Sequestro relâmpago é incompatível com a conduta de exigir previamente vantagem da vítima

Sequestro relâmpago é incompatível com a conduta de exigir previamente vantagem da vítima

O crime de extorsão mediante sequestro tem pena máxima de quinze anos de reclusão e não pode ser confundido com o sequestro relâmpago, definido no artigo 158,§ 3º do Código Penal. A alegação de que a vítima tenha sido privada de sua liberdade por tempo exíguo, no caso concreto, apenas duas horas, não desvirtua a existência do crime de extorsão mediante sequestro quando a finalidade indiscutível do criminoso foi a de obter o resgate exigido.

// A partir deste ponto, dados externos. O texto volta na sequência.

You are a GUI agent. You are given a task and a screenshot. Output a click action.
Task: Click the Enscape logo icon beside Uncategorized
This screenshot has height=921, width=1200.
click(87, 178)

A jurisprudência se encontra em decisão do Tribunal de Justiça do Amazonas, nos autos do processo em que foi pedida a desclassificação do tipo penal de extorsão mediante sequestro para o de sequestro relâmpago, com pena mais branda. 

No caso concreto, a vítima foi colocado em veículo Voyage, por aproximadamente duas horas, e os criminosos exigiram a entrega de quantia de R$ 50.000,00 para o resgate. O pedido de desclassificação foi negado. 

“Sabe-se que a extorsão mediante sequestro é delito permanente, protraindo-se no tempo o seu momento consumativo, e formal, vale dizer, realizado o ato de sequestrar a pessoa, detê-la, retê-la, estará consumado o crime, independentemente da obtenção da vantagem, tendo em vista que se trata de delito de intenção, existindo um especial fim de agir expresso pela locução com o fim de obter vantagem, elemento subjetivo especial do tipo”.